## TASK PROMPT
Give back exactly the lines from the one that holds "Click the export arrow icon next to ELP3" through the final line of the data; omit the pictures and add nothing.

Recorded data
---
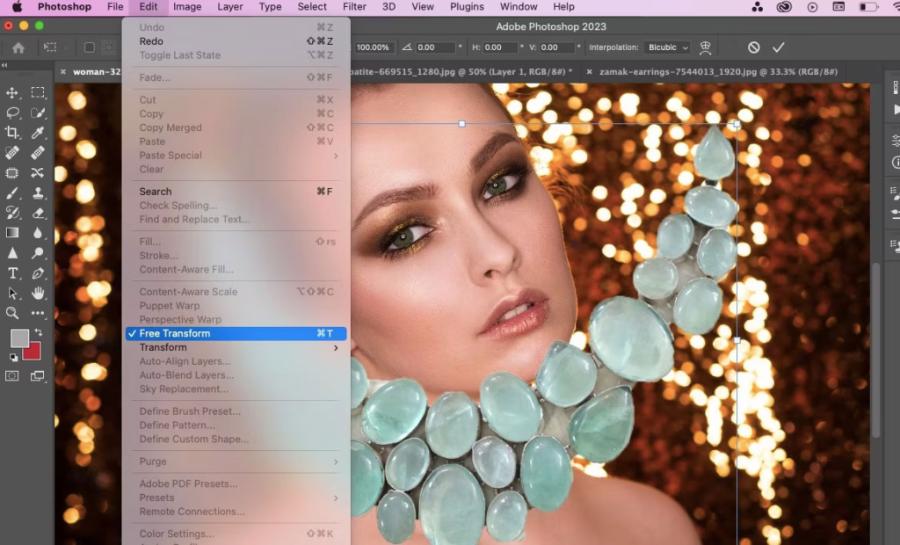This screenshot has height=545, width=900.
Task: Select the Horizontal Type tool
Action: click(13, 273)
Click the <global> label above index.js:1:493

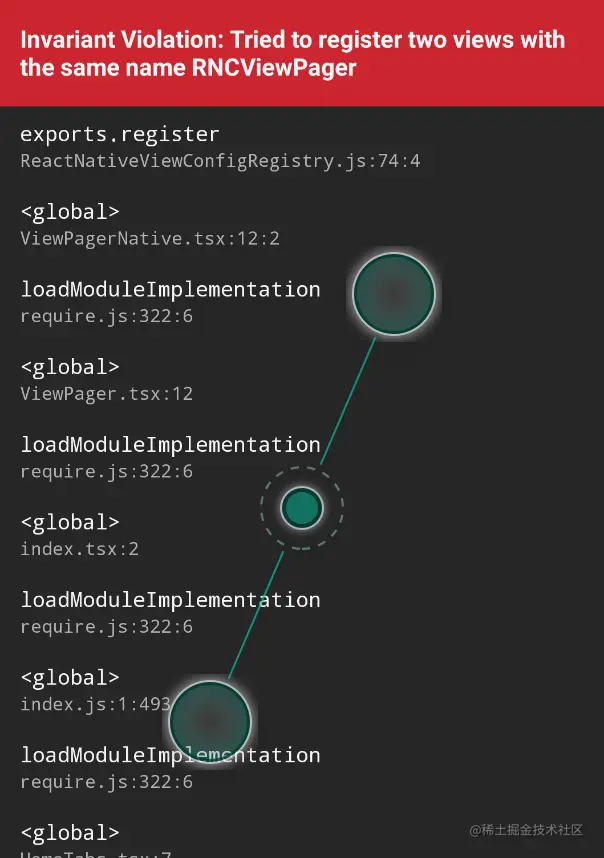70,677
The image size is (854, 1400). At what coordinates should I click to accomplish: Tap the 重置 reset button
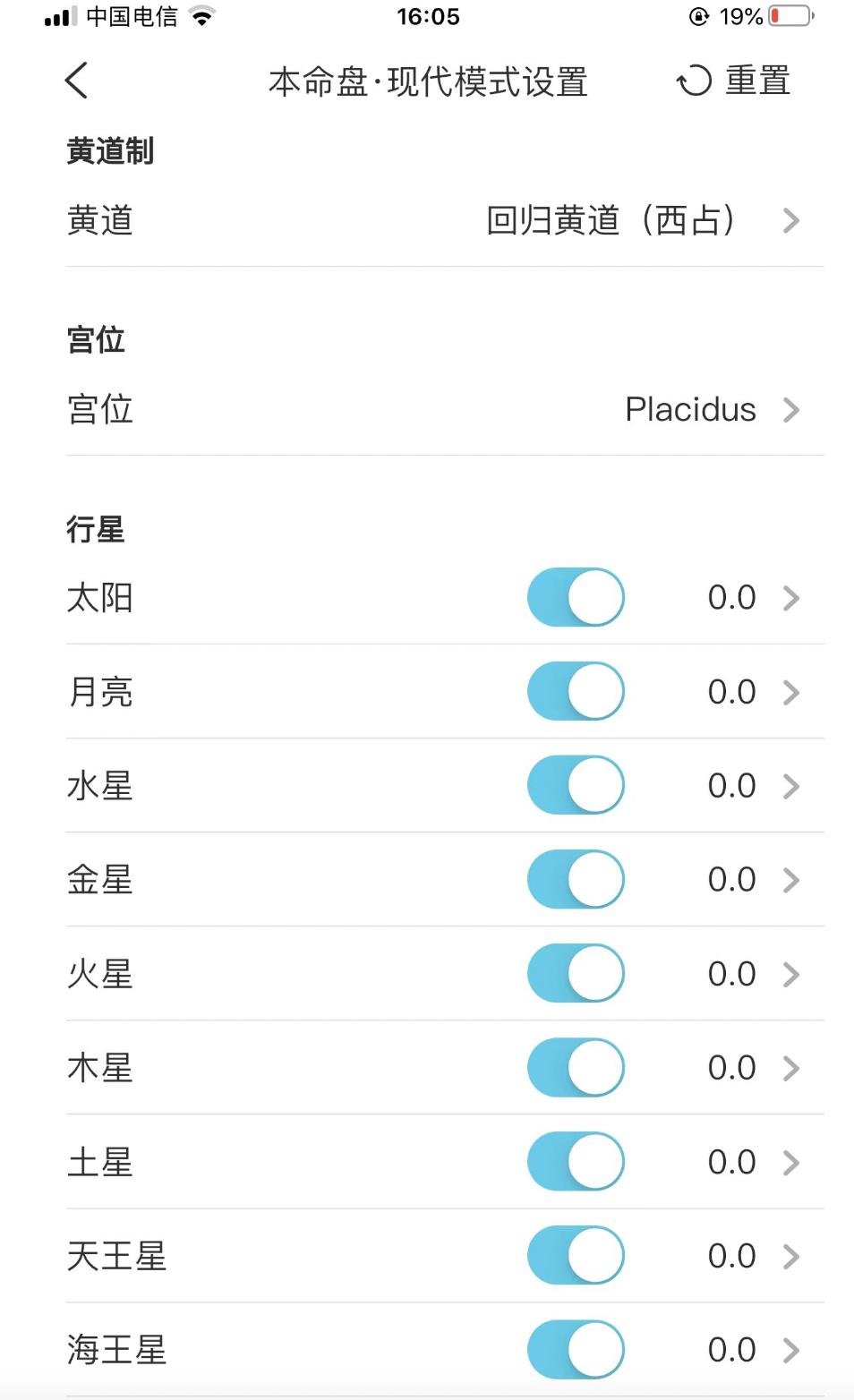point(756,81)

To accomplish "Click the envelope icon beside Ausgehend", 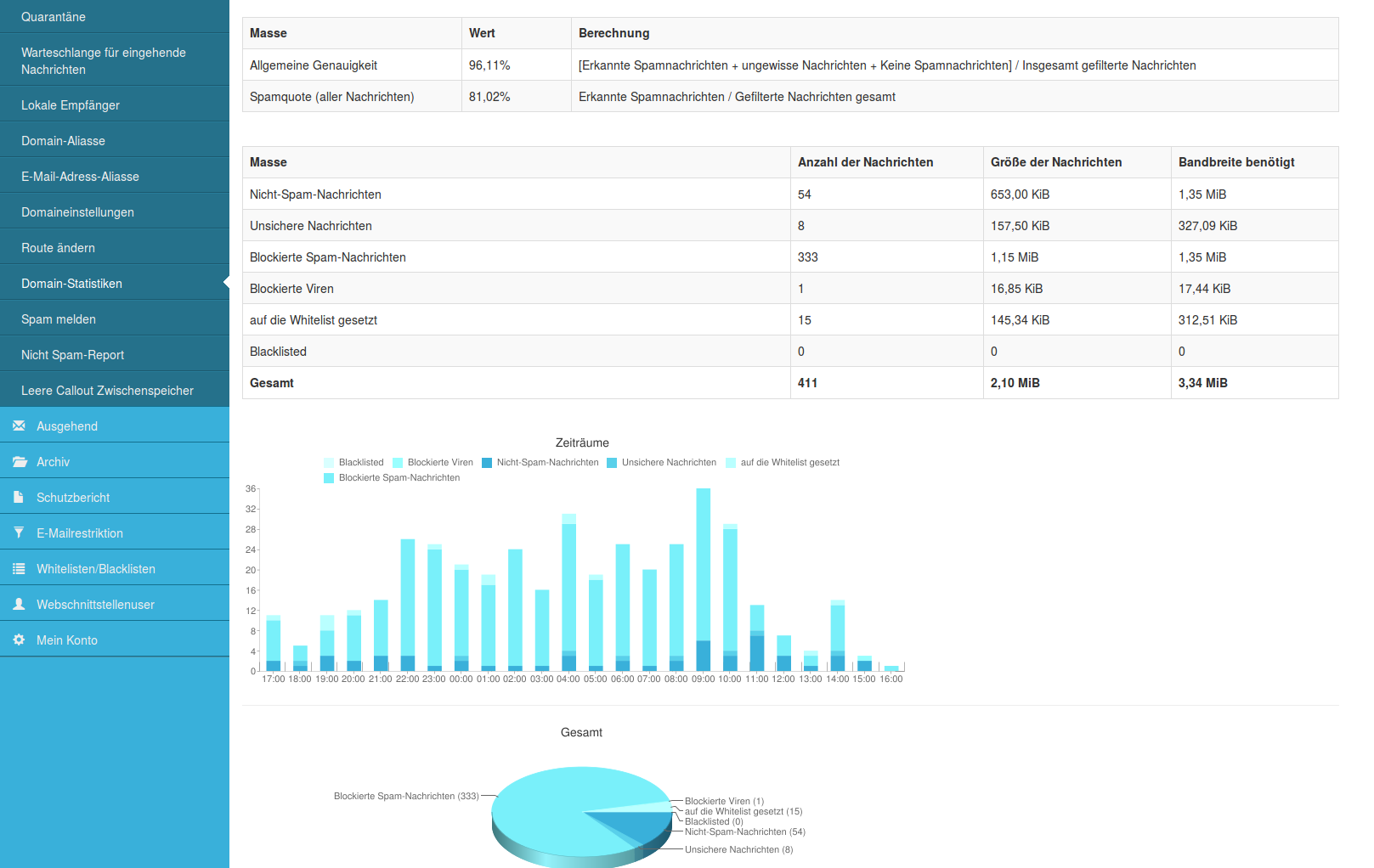I will click(x=19, y=426).
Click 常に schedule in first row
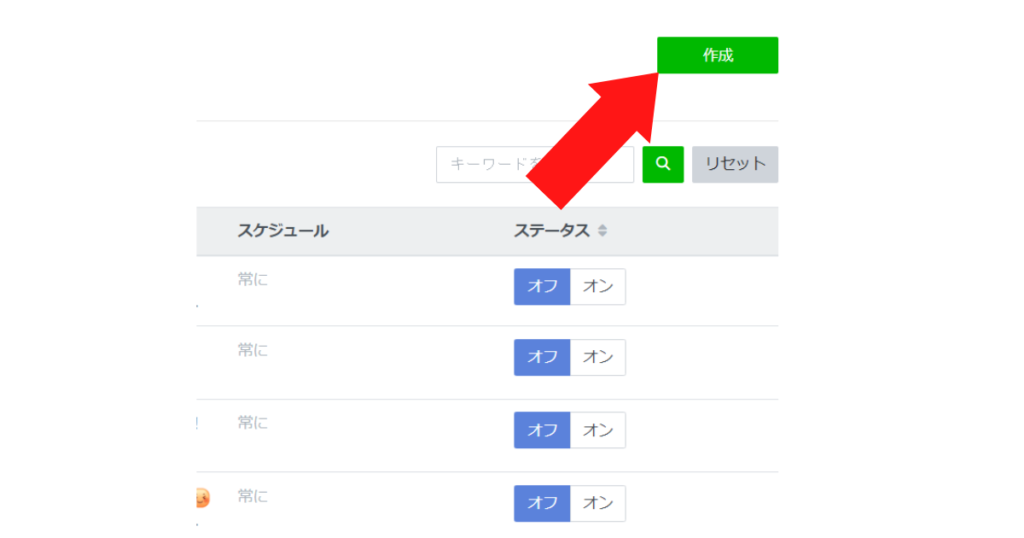The width and height of the screenshot is (1024, 538). [253, 279]

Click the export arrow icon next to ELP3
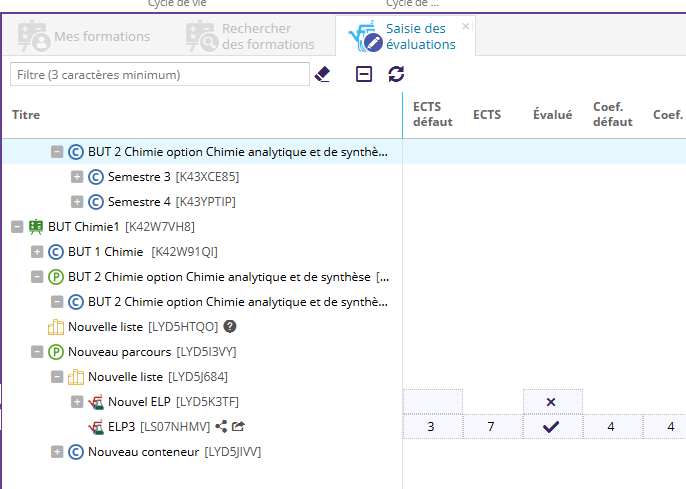click(x=238, y=427)
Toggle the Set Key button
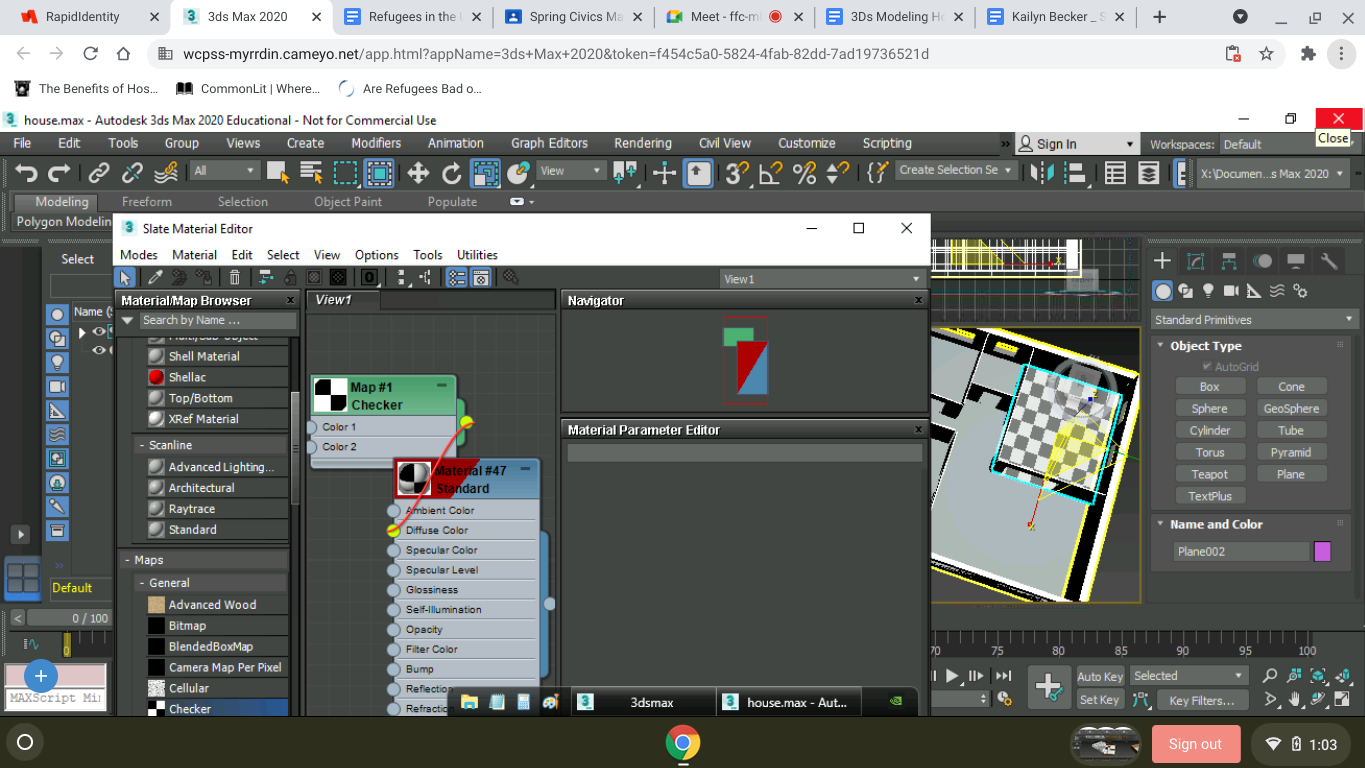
---
## RESULT BELOW
Click the export arrow icon next to ELP3
click(x=238, y=427)
Toggle the Set Key button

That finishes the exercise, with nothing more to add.